> _SELECTED TEXT_
* BEGIN *
PetID                                                    a0c1384d1
PhotoAmt                                                       5.0
AdoptionSpeed                                                    3
Images           /home/ci/autogluon/docs/tutorials/tabular/ag_p...
Name: 13114, dtype: object

example_row['Description']

'Darling was born at the back lane of Jalan Alor and was foster by a feeder. All his siblings had died of accident. His mother and grandmother had just been spayed. Darling make a great condo/apartment cat. He love to play a lot. He would make a great companion for someone looking for a cat to love.'

example_image = example_row['Images']

from IPython.display import Image, display
pil_img = Image(filename=example_image)
display(pil_img)
* END *
> _INFORMATION SHOWN_
* BEGIN *
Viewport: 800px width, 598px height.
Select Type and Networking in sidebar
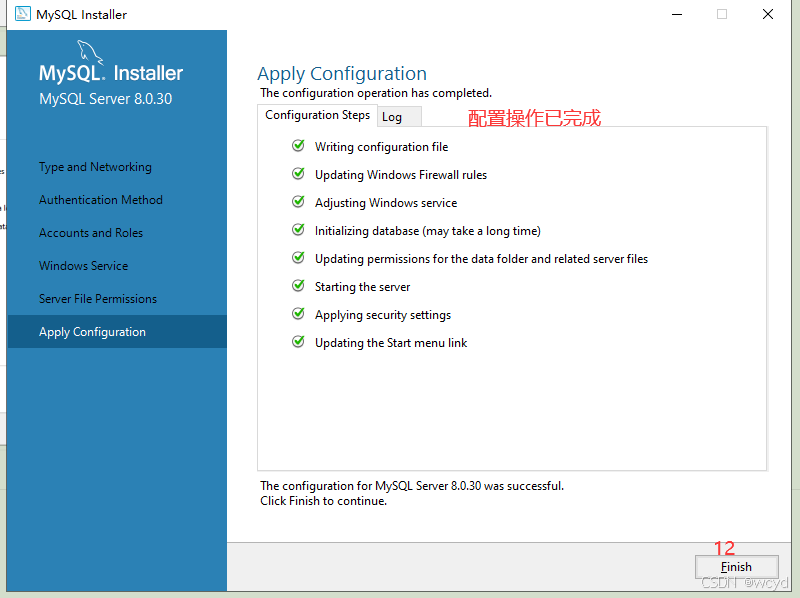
* END *
> _PROBLEM TO WORK ON_
From the pet adoption notebook excerpt, quote the passage from "Name: 13114, dtype: object" up to and including "display(pil_img)".

> _EXERCISE RESULT_
Name: 13114, dtype: object

example_row['Description']

'Darling was born at the back lane of Jalan Alor and was foster by a feeder. All his siblings had died of accident. His mother and grandmother had just been spayed. Darling make a great condo/apartment cat. He love to play a lot. He would make a great companion for someone looking for a cat to love.'

example_image = example_row['Images']

from IPython.display import Image, display
pil_img = Image(filename=example_image)
display(pil_img)